=== Your goal ===
Lines holding the string "computer" in the listing below are to be copied.
====
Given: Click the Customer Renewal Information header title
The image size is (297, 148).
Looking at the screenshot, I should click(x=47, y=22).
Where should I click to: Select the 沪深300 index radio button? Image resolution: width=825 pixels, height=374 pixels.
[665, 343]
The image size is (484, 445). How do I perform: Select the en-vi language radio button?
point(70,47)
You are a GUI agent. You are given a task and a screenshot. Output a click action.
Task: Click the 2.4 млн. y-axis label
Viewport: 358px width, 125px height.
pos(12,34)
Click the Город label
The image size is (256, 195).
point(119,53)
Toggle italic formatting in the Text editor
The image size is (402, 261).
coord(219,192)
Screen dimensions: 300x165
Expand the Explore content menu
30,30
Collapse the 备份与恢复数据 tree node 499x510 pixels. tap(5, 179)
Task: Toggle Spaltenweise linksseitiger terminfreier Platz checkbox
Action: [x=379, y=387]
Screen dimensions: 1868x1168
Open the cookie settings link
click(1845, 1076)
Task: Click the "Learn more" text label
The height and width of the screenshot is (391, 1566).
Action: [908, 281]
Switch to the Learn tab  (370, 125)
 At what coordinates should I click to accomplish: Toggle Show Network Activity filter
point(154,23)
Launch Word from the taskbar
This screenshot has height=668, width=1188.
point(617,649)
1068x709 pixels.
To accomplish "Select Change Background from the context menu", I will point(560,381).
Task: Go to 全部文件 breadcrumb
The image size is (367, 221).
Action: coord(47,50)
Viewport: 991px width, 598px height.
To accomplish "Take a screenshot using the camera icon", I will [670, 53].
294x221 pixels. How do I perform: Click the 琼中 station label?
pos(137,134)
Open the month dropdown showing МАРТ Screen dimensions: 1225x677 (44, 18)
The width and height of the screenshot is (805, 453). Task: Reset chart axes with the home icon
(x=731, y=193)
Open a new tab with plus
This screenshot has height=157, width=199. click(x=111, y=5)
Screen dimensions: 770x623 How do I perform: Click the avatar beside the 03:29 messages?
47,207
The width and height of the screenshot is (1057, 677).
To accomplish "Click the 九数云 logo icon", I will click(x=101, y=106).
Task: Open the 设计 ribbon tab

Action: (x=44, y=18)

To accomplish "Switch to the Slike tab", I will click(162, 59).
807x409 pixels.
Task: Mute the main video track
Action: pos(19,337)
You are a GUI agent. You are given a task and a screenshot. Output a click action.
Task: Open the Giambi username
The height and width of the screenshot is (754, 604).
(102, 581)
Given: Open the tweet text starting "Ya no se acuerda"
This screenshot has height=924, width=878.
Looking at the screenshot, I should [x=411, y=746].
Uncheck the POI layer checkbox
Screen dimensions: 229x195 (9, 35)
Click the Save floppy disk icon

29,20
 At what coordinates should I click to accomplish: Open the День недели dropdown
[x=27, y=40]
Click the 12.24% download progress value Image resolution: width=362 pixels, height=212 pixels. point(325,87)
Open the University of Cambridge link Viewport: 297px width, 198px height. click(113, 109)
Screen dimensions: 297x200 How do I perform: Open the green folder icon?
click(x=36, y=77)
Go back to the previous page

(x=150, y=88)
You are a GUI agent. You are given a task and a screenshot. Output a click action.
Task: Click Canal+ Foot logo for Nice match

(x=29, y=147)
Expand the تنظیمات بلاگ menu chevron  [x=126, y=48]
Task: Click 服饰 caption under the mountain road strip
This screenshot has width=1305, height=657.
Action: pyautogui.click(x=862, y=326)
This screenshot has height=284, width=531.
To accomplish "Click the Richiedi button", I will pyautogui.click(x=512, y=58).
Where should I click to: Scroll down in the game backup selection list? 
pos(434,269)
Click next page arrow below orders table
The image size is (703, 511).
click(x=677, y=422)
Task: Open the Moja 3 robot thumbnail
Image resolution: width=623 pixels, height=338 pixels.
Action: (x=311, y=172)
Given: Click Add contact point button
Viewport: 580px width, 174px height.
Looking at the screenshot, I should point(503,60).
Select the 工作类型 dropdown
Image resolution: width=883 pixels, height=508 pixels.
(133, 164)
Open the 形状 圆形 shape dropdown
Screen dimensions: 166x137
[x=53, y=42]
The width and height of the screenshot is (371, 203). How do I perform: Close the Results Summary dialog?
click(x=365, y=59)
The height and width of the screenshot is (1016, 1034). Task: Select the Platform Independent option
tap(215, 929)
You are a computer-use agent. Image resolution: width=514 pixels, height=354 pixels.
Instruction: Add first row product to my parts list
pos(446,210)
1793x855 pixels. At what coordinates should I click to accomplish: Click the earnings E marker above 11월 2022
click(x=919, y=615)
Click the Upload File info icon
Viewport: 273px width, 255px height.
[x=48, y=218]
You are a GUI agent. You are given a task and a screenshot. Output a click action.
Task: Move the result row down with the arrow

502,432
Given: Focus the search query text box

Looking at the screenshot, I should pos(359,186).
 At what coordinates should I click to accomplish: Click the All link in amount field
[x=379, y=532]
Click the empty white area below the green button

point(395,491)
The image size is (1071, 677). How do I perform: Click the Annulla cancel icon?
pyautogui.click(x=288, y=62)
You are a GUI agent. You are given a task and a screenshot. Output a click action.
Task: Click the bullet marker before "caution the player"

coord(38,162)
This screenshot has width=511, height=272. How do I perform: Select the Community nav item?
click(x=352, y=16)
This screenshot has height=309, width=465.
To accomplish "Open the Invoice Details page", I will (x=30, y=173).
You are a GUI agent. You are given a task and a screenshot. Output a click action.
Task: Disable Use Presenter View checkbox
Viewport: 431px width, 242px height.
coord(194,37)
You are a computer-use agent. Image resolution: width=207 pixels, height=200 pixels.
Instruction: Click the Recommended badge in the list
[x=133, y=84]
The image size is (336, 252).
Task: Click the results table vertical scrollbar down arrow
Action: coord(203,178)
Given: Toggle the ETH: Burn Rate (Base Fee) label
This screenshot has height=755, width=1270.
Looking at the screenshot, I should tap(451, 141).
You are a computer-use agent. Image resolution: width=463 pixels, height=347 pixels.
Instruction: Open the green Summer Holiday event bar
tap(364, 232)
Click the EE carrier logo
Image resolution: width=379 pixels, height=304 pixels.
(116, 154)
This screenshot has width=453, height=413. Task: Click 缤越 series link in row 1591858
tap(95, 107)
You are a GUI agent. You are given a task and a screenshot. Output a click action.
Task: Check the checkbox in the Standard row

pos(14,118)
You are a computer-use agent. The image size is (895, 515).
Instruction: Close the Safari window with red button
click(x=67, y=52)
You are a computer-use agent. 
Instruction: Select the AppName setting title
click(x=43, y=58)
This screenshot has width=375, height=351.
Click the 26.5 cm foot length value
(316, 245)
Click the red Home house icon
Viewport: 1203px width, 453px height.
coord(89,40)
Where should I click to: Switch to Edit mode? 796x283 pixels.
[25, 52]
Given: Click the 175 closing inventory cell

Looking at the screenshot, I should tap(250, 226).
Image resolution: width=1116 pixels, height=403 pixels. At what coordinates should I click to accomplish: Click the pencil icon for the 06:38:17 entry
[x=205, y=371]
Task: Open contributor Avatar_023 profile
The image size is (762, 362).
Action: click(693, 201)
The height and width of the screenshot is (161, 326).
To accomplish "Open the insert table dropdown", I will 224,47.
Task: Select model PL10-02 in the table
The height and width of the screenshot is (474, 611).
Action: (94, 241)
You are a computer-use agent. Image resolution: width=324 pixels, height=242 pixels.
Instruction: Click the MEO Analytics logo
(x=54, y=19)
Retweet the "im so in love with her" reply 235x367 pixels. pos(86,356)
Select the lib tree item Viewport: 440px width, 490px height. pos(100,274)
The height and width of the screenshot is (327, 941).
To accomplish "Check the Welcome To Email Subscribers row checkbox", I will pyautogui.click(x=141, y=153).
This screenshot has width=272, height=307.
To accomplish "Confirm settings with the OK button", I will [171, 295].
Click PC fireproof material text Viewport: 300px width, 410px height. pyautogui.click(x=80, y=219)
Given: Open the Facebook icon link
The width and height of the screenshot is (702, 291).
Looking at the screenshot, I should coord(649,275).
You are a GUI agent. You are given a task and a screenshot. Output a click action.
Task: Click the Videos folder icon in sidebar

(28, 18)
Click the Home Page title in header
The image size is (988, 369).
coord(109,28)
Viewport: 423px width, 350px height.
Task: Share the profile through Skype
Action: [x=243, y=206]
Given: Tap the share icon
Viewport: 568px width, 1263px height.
====
=== Written response ===
You are a computer-use agent. Image resolution: width=514 pixels, height=354 pixels.
You are a computer-use agent. Image resolution: width=207 pixels, height=200 pixels.
You are a computer-use agent. Image resolution: width=463 pixels, height=347 pixels.
You are a computer-use agent. The image size is (895, 515).
You are a computer-use agent. 
You are a computer-use agent. Image resolution: width=324 pixels, height=242 pixels.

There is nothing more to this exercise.